Tuttavia le similitudini con l'invasione del 2003 e la conseguente occupazione tengono solo fino a un certo punto. La convinzione che le forze sul campo porterebbero inevitabilmente al rancore delle popolazioni locali e quindi alla resistenza deriva da quell'esperienza di invasione unilaterale con un sostegno internazionale limitato e poca partecipazione locale. L'intervento occidentale a sostegno di alleati locali già affermati assomiglia più al dispiegamento di alcune truppe americane nel nord dell'Iraq nel 2003 per supportare i peshmerga, che sono riusciti ad ottenere, sempre nei limiti degli standard della regione, uno stato stabile e funzionante.

La recente esperienza francese in Mali ha dimostrato che è possibile riconquistare repentinamente i centri urbani caduti nelle mani di gruppi jihadisti, ma rimane difficile governare il paese in assenza di alleati locali efficienti. Senza un'impegno coordinato a livello internazionale per porre fine alla guerra tra i ribelli siriani e Assad, probabilmente il dispiegamento di truppe occidentali sarà fallimentare. Potrebbe essere considerato una vittoria se si ritiene che i fragili e parziali accordi di pace in Bosnia o in Libano siano stati un successo.

__MATERIALE__:
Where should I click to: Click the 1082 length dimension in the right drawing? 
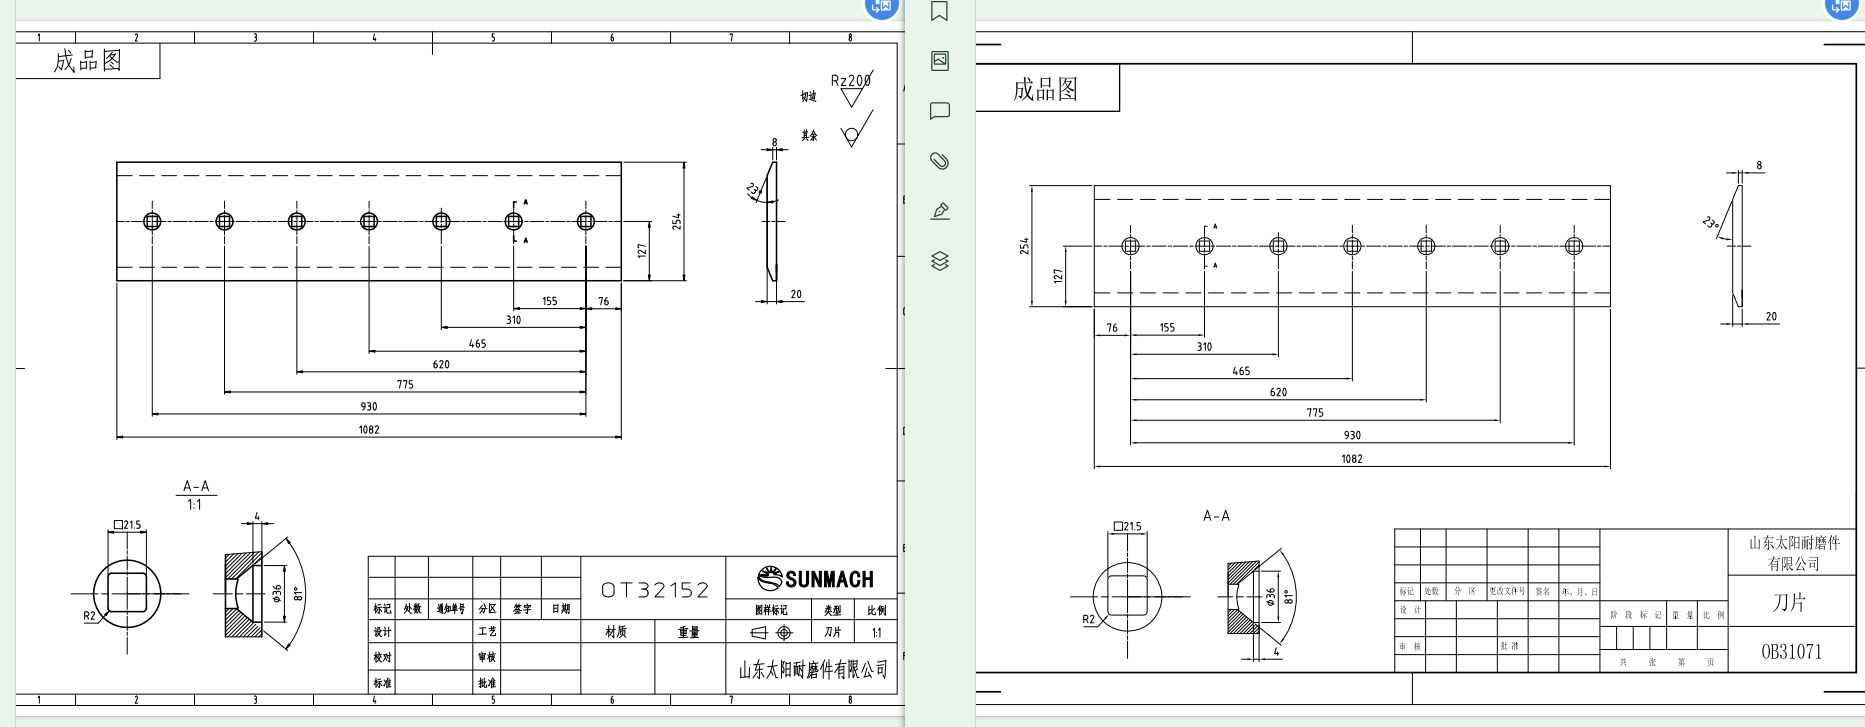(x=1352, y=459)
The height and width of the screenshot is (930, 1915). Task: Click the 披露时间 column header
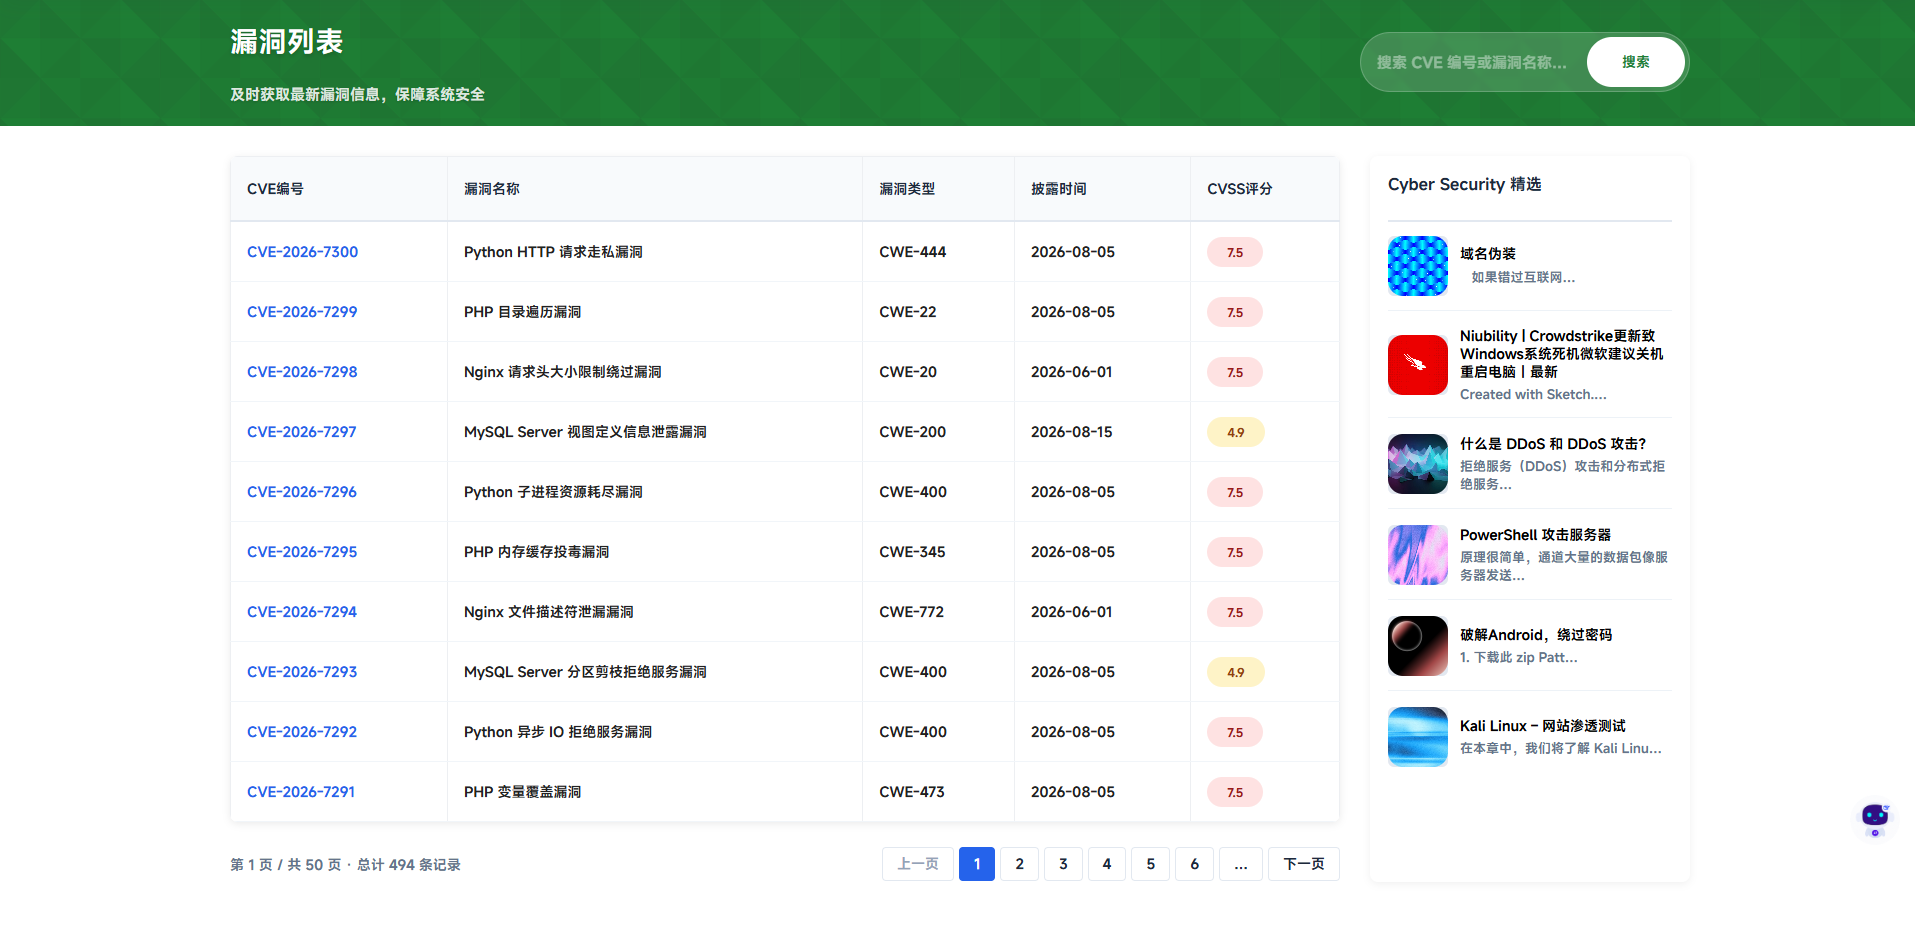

__COMPITI__:
**a.** Riporti parola per parola la parte del brano sull'intervento militare occidentale che va da "La recente esperienza" fino a "stati un successo." compreso.
**b.** Riprenda il brano sull'intervento militare occidentale e ne scriva il seguito, partendo subito dopo la sua ultima frase.

__RISULTATI DEI COMPITI__:
**a.**
La recente esperienza francese in Mali ha dimostrato che è possibile riconquistare repentinamente i centri urbani caduti nelle mani di gruppi jihadisti, ma rimane difficile governare il paese in assenza di alleati locali efficienti. Senza un'impegno coordinato a livello internazionale per porre fine alla guerra tra i ribelli siriani e Assad, probabilmente il dispiegamento di truppe occidentali sarà fallimentare. Potrebbe essere considerato una vittoria se si ritiene che i fragili e parziali accordi di pace in Bosnia o in Libano siano stati un successo.

**b.**
Secondo altri, il dispiegamento di truppe sul campo non sarebbe una buona idea perché è ciò che vorrebbe IS. Il gruppo vuole che l'Occidente rimanga imbrigliato in Medio Oriente, e crede che questo contribuirà alla sua vittoria finale. Tuttavia questo ragionamento si regge sul presupposto che le decisioni strategiche di IS siano valide e sensate.

Il terzo e ultimo motivo per cui un intervento di terra sarebbe un errore è che ci sarebbero molti morti su campo, e che l'intervento sarebbe criticato pesantemente in Occidente. Tuttavia, le critiche sono già iniziate indipendentemente dall'invio di truppe sul terreno. Saranno gli elettori della comunità internazionale a dover decidere se sia preferibile la morte in Medio Oriente di soldati ben equipaggiati e pronti a difendersi o l'uccisione di civili occidentali nelle loro città o nei luoghi di villeggiatura.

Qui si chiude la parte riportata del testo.